The power held by these tech giants is now being harnessed and applied in more explicitly violent and increasingly unaccountable ways. In 2021 Google, in partnership with Amazon, signed project Nimbus, a 1.2 billion dollar agreement to provide the Israeli government and the IDF with cloud computing and AI services. In past years contracts involving the militarisation of Google’s technology were met with fierce internal protests from employees, such as in 2018 when a wave of employee walkouts forced Google to not renew its contract with the Pentagon for the controversial project Maven. In contrast, the current internal resistance against Nimbus has resulted in mass firings, the silencing of dissent, and no change of course from Google. While Google claims that the cloud services provided through project Nimbus are ‘not directed at highly sensitive, classified, or military workloads relevant to weapons or intelligence services’, Google has worked directly with the IDF to supply access to its AI systems, and in late September 2025 Microsoft terminated Azure services to Israel after it was revealed that its cloud platform was being used in the mass surveillance of Palestinians by the Israeli military.

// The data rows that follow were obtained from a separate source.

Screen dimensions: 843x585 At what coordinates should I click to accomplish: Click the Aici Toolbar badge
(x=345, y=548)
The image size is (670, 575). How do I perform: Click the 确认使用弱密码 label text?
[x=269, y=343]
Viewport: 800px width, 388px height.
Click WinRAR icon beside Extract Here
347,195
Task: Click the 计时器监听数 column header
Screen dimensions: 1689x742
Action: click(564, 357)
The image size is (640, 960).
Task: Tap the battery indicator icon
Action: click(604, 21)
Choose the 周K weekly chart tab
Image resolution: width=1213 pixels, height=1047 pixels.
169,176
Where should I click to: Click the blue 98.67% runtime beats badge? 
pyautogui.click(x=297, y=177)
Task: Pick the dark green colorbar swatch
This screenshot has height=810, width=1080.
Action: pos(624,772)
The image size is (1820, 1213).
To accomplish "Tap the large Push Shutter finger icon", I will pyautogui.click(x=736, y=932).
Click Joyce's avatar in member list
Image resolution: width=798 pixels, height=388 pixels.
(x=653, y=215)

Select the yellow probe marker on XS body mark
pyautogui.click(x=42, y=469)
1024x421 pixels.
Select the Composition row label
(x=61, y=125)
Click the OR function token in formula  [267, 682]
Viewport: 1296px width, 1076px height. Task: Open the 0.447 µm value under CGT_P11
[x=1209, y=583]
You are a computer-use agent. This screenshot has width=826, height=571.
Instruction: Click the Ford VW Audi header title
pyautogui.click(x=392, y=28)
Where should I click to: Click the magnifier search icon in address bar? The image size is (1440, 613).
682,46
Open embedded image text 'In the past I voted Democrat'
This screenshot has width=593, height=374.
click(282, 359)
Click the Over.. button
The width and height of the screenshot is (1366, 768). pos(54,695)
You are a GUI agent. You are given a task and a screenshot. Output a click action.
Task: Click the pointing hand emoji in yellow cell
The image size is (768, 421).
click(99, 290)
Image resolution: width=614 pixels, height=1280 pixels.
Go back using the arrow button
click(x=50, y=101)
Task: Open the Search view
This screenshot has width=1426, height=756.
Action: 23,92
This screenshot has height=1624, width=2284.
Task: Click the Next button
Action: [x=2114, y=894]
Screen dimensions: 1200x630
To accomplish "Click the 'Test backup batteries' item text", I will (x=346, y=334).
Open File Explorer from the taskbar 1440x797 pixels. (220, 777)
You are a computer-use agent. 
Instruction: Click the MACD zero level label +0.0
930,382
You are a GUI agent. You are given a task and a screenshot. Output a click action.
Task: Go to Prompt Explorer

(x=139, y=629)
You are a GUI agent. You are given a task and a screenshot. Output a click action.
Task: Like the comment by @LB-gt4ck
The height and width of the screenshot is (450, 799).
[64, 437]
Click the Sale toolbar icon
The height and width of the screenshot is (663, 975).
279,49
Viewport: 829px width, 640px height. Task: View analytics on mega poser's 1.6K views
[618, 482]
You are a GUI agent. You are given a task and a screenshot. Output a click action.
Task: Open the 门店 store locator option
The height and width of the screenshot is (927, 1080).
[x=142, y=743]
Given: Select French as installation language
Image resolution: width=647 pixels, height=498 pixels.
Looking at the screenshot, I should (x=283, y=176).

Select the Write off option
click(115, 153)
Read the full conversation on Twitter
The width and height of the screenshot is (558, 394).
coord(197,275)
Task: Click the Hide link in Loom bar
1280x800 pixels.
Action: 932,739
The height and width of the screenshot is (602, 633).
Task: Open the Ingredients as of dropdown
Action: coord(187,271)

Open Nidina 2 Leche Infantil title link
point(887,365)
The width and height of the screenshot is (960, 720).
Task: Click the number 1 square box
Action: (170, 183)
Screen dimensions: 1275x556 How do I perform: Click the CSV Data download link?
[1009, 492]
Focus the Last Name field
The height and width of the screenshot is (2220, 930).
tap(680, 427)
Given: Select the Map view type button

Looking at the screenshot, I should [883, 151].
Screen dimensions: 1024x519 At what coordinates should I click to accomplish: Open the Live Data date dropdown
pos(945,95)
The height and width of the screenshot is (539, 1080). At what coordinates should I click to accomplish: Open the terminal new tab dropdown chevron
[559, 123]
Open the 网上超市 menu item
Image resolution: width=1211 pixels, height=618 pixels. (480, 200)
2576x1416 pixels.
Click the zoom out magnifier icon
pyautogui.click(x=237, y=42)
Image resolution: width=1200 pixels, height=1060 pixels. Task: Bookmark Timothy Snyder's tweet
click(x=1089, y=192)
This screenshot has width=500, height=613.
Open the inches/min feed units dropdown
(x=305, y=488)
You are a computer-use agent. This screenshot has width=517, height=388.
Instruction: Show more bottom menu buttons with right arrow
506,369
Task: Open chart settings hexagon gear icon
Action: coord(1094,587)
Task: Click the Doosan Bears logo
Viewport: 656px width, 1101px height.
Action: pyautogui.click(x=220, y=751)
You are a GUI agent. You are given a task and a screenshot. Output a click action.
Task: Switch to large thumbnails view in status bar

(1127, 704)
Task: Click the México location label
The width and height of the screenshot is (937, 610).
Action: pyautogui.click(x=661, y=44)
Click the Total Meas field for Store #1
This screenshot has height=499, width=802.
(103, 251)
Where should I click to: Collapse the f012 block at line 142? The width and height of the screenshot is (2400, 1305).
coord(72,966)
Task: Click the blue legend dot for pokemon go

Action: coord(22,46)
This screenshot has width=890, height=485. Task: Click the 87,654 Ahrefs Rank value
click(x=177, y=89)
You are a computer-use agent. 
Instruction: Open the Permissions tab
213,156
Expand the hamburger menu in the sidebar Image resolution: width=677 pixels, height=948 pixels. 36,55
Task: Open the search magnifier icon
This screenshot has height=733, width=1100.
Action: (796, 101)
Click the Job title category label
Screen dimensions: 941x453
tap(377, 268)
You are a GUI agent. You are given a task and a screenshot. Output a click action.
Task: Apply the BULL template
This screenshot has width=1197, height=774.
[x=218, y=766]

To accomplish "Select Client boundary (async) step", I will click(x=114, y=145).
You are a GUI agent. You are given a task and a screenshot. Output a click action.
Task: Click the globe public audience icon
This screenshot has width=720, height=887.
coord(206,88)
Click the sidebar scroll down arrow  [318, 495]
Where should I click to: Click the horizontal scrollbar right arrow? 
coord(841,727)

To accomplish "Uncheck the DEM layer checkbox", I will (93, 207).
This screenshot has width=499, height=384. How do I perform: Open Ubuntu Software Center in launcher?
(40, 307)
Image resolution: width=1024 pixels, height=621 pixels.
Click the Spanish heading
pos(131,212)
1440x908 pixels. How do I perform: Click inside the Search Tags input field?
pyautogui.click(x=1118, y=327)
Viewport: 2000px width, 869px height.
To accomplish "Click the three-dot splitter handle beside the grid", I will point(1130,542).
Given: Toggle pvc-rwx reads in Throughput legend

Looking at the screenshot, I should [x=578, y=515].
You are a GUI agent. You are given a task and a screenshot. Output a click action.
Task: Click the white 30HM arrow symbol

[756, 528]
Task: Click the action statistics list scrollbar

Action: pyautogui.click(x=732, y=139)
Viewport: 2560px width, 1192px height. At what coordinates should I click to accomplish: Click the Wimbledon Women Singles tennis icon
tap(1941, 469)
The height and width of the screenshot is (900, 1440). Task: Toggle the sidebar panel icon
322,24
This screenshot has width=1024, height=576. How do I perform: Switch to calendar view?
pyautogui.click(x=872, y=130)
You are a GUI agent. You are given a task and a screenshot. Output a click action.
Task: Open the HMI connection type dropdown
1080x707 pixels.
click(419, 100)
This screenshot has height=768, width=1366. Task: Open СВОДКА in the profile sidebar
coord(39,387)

Regardless of the degree to which (from a purely technical stance) the machine vision systems trained by reCAPTCHA are utilised by the IDF in the ongoing genocide in Gaza, the centralisation of power Google attained through reCAPTCHA is an inextricable and tangible link to the datacenters and computational power they are currently supplying to Israel. The worker inside the Mechanical Turk re-enforces the power of the machine they are trapped within. In a sense, each of us has, in our own little part, directly contributed to this future, and the wrath of this awareness must be directed at the tech monoliths (like Google), who transformed a system from an individual proving that they are human into a killing machine for profit.
The prescriptive nature of machine learning systems encourages the offloading of cognitive work at all stages of their rollout in order for their use to be successful in increasing productivity. These systems inherently resist human intervention or worse, allow the workers in its pipeline to absolve themselves of guilt, while often allowing subjective human decisions to be masked as objective, calculated fact.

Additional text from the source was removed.